Más innovador aun, relata el mismo autor, los jóvenes reformistas defendieron la creación de un instituto de formación universitaria para los obreros, que funcionaría bajo la dirección de los estudiantes. Definitivamente, este hecho debería ser materia obligatoria en todas las facultades del Paraguay, aunque sea un semestre o en formato de seminario. Y el “Manifiesto Liminar”, examinado palabra por palabra por todos los docentes y estudiantes, no solamente por los de la Universidad Nacional de Asunción.

Al otro lado del compromiso se encuentra la indiferencia. La Reforma de Córdoba fue un acontecimiento trascendental que luego se expandió a toda América Latina, pero no era suficiente. Así lo entendieron sus líderes más prestigiosos. La política era el camino para promover la transformación social de su país. Roca activa en el Partido Socialista y el ya ingeniero Gabriel del Mazo fue uno de los fundadores, en 1935, de la Fuerza Orientadora Radical de la Joven Argentina (FORJA), junto a Arturo Jauretche, Homero Manzi, Atilio García Mellid (autor de los dos tomos de “Proceso a los falsificadores de la historia del Paraguay”, sobre la guerra contra la Triple Alianza) y el intelectual correntino, también ingeniero, Raúl Scalabrini Ortiz. Fue una de las épocas más fecundas para el pensamiento, la cultura y la acción política del vecino país. De sus encuentros, en calidad de oyentes, participaban los exiliados en Buenos Aires: Natalicio González, Víctor Raúl Haya de la Torre y Luis Alberto Sánchez (estos dos últimos de la Alianza Popular Revolucionaria Americana –APRA– de Perú). Precisamente Sánchez, en su libro “Reportaje al Paraguay”, describía a aquel grupo como abrazados “a un nítido antiimperialismo; combatían el capital inglés y norteamericano; propugnaban con ardor la unidad latinoamericana; atacaban el latifundismo y a la oligarquía”. La antigua rebeldía universitaria se extendía ya a toda la sociedad por otros medios.

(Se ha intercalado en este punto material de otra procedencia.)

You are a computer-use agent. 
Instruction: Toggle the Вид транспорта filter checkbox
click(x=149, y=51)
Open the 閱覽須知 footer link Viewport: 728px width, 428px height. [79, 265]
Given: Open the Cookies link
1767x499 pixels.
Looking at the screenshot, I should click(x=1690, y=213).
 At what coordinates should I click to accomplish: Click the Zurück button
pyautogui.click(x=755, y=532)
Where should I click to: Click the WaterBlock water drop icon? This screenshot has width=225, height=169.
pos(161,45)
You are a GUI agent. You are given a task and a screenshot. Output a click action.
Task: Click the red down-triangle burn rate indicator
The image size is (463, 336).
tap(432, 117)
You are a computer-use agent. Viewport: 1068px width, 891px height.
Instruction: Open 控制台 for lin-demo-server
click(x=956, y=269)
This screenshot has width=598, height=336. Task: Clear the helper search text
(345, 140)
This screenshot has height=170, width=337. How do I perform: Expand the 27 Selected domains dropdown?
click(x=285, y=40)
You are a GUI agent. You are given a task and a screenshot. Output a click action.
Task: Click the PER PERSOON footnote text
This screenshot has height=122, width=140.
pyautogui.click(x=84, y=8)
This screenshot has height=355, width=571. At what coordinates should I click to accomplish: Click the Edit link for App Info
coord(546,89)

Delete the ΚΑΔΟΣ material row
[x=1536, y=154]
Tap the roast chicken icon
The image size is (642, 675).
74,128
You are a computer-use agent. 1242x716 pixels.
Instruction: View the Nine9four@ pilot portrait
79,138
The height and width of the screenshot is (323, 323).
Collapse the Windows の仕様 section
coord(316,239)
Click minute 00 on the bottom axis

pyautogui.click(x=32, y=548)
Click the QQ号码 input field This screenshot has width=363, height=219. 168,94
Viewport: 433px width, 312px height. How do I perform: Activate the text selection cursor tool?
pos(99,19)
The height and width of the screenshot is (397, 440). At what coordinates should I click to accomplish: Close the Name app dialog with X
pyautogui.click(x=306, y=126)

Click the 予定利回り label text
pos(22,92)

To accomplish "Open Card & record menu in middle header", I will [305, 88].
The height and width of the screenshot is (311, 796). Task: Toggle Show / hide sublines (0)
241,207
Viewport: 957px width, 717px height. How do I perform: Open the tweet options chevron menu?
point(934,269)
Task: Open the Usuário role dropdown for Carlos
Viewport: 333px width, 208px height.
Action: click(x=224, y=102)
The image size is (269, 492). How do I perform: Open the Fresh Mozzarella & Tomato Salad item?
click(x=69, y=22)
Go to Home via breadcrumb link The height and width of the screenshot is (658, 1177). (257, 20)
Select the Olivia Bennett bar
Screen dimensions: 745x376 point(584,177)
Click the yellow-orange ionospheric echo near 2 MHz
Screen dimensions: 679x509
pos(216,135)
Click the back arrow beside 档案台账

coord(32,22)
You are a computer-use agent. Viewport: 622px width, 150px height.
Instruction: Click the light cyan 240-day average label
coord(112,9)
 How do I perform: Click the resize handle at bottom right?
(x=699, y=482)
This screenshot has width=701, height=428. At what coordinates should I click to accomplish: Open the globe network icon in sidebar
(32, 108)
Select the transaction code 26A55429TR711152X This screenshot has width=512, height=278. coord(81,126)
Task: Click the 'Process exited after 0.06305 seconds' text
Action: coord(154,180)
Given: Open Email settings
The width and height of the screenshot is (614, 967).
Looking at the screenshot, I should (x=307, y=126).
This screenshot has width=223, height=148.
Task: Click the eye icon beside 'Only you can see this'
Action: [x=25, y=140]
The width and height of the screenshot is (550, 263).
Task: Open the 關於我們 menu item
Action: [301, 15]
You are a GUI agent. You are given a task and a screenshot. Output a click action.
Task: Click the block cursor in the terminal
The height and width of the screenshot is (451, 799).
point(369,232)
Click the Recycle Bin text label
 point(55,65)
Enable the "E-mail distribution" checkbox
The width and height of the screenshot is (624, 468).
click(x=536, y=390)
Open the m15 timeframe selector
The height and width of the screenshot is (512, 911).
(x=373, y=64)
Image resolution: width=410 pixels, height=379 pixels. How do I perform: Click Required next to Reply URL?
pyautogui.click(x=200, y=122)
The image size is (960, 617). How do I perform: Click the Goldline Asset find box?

Nuestro sistema educativo nacional, incluyendo la universidad, continúa produciendo títulos, pero no ciudadanos. No ha logrado encaminar a los estudiantes hacia “una acción militante” y, consecuentemente, no toman “partido frente a la realidad social”, quedando “indiferentes ante la justicia atropellada, la libertad conculcada, los derechos humanos violados y el trabajador explotado” (Francisco Gutiérrez, “Educación como praxis política”). “El triunfo de la causa obrera no es posible sin hacer política”, advertía en 1916 el doctor Ignacio A. Pane. Esto vale para todos los sectores. Los líderes estudiantiles del pasado no se convirtieron en los imprescindibles líderes que nuestra realidad reclamaba para su giro radical. Esta vez he anotado los nombres de los representantes de la última movilización universitaria. Los buscaré dentro de cinco años, si todavía ando por aquí. Confiaré en que no serán absorbidos por el sistema. O que, detrás de un cómodo teclado o una confortable oficina, no se limitarán a criticar simplemente a los impresentables de siempre a quienes dejaron las puertas abiertas. Buen provecho.